What the task requires -> Set down nothing but the lines from the one containing "Click the sidebar collapse arrow icon" to the final line of the material, exactly as written, and drop the pictures.
--------------------------------
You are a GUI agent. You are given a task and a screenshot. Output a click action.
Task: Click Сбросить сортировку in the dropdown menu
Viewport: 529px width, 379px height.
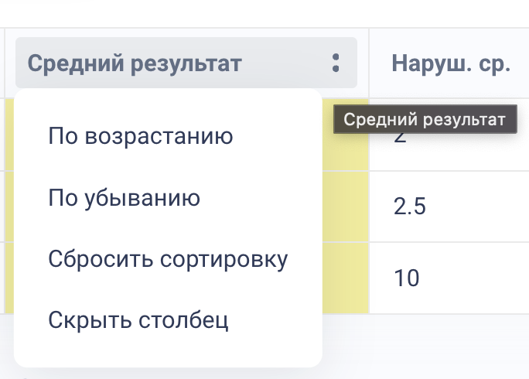tap(168, 259)
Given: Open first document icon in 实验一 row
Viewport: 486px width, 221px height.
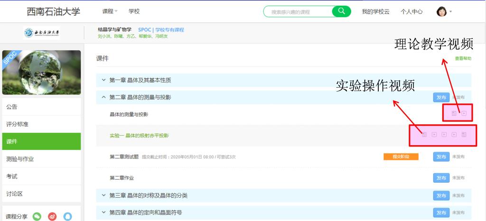Looking at the screenshot, I should [x=424, y=135].
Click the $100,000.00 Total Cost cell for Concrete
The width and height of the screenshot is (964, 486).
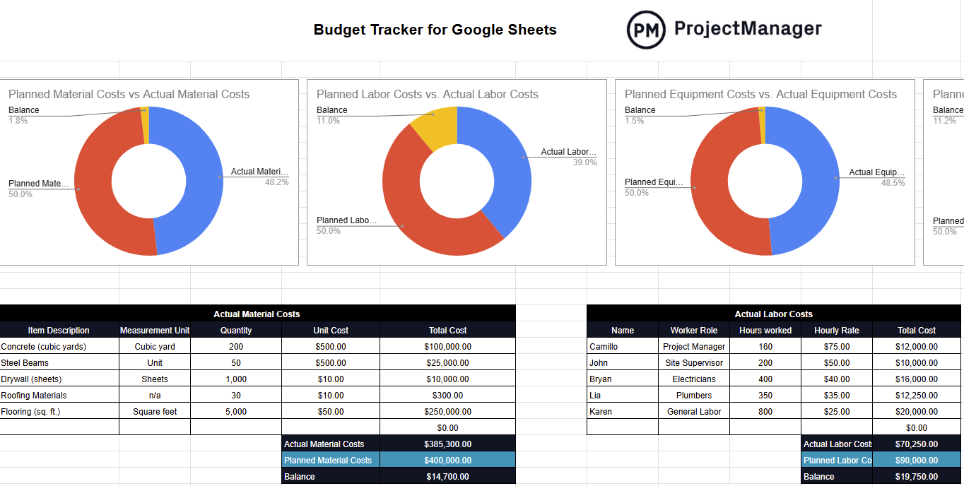(447, 346)
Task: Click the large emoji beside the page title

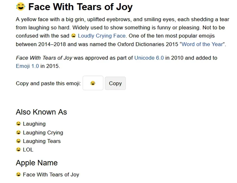Action: coord(20,6)
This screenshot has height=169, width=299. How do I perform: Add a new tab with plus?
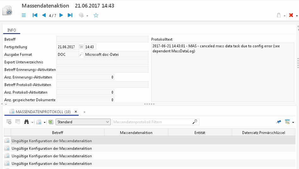click(x=84, y=112)
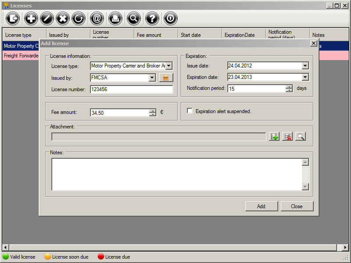Viewport: 351px width, 263px height.
Task: Click the remove attachment icon
Action: click(x=287, y=136)
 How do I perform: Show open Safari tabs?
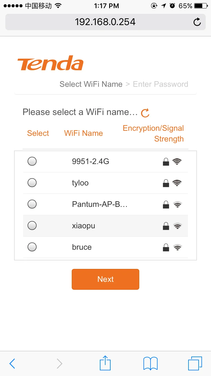[x=195, y=363]
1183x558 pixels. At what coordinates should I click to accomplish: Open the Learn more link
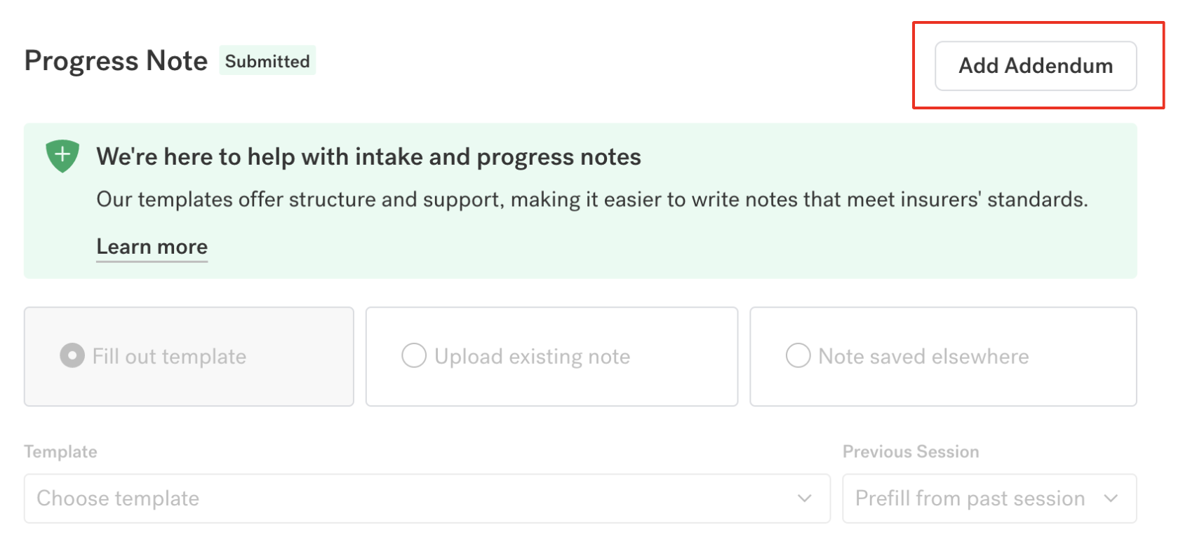(152, 247)
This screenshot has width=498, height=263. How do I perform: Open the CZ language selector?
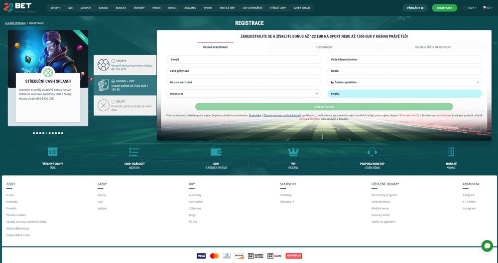(486, 8)
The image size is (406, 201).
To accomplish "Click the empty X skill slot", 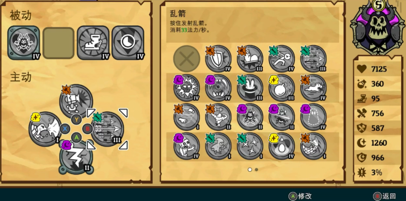I will click(x=187, y=59).
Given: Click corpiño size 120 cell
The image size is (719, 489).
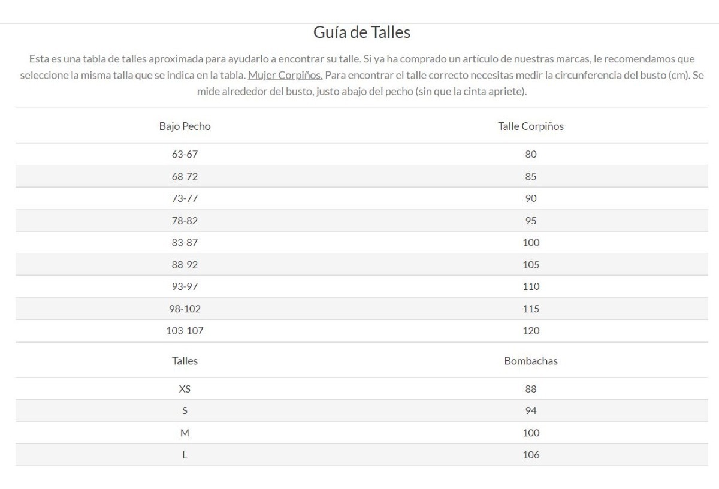Looking at the screenshot, I should tap(531, 331).
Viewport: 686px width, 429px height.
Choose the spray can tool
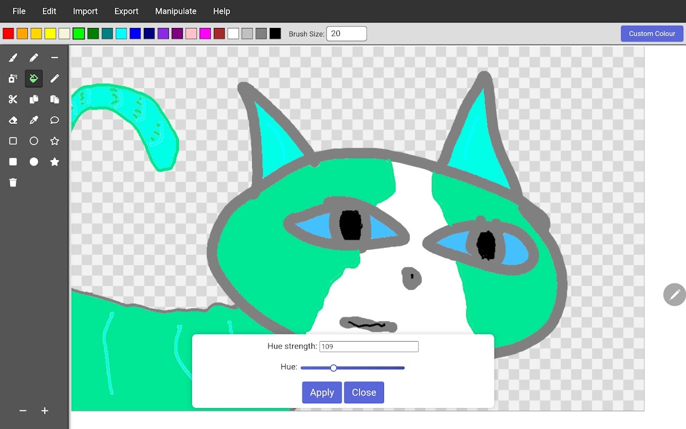click(13, 78)
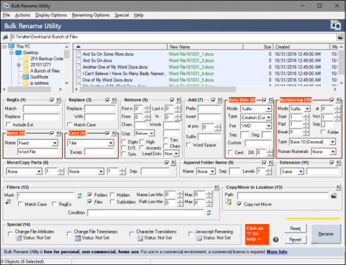Uncheck the Copy not Move checkbox
346x265 pixels.
point(240,203)
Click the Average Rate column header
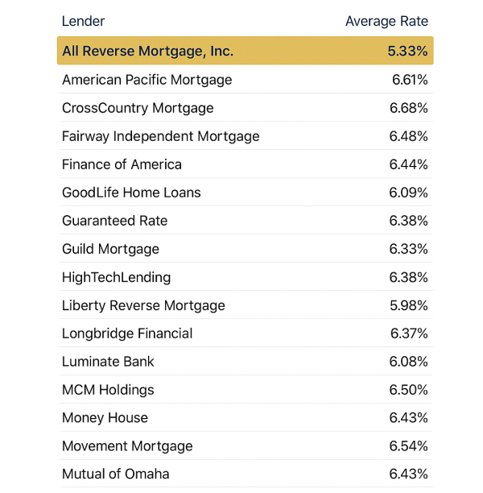Viewport: 483px width, 493px height. [386, 21]
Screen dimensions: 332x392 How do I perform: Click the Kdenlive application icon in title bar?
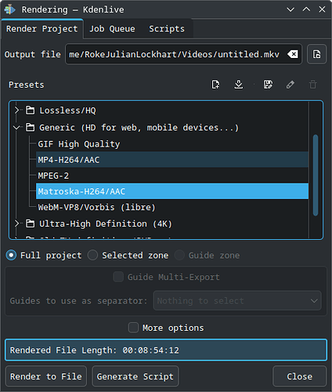coord(9,9)
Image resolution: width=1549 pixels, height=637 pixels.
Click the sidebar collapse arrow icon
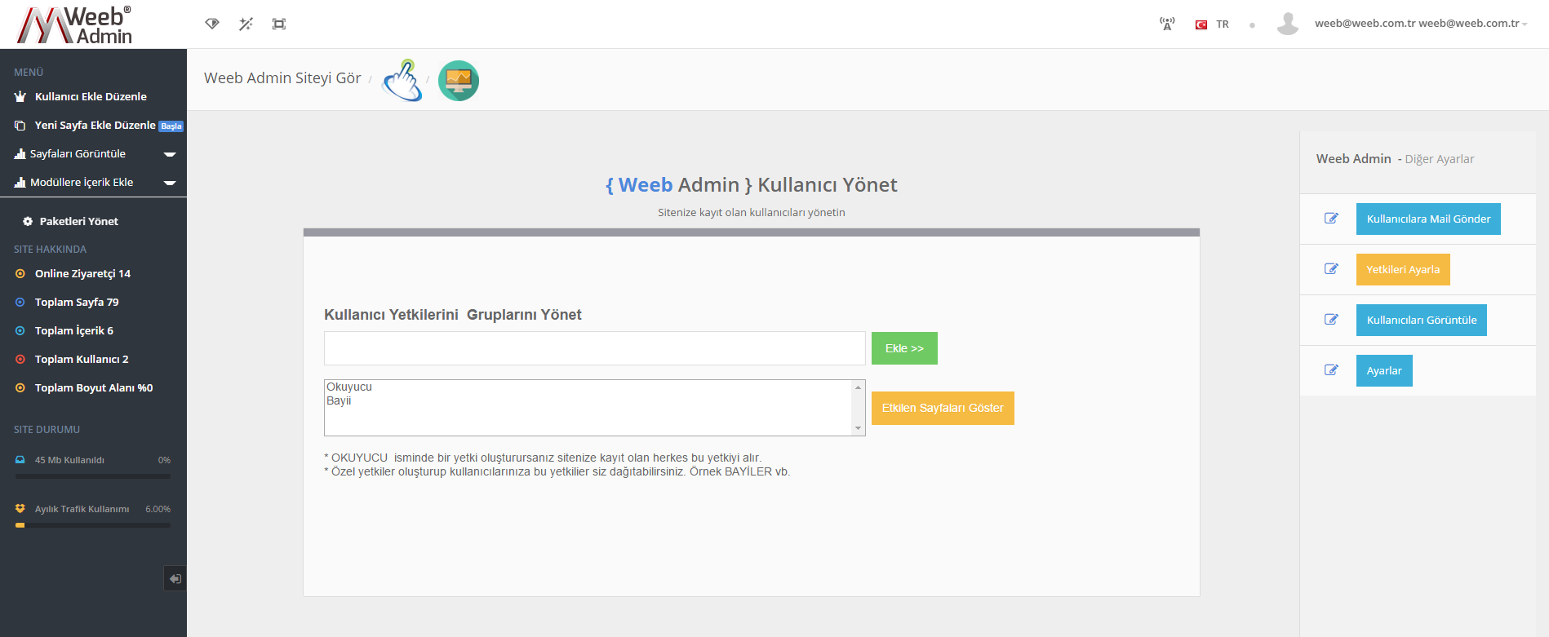[175, 579]
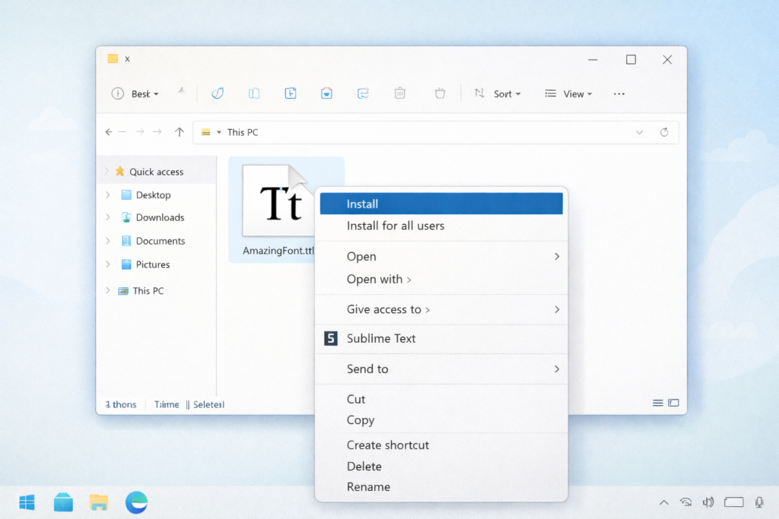The height and width of the screenshot is (519, 779).
Task: Open the View dropdown menu
Action: [x=568, y=93]
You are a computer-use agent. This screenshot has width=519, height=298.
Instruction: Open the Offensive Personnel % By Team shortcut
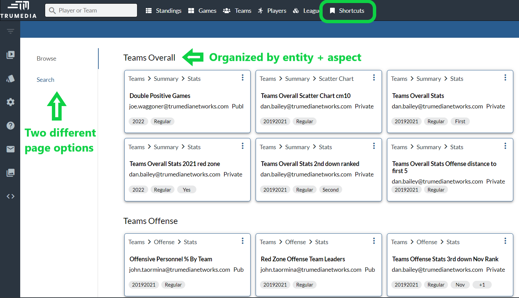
--------------------------------
Exercise answer ->
Click the sidebar collapse arrow icon
[175, 579]
The height and width of the screenshot is (519, 779).
Task: Open the View dropdown menu
Action: [x=568, y=93]
You are a computer-use agent. This screenshot has width=519, height=298.
Instruction: Open the Offensive Personnel % By Team shortcut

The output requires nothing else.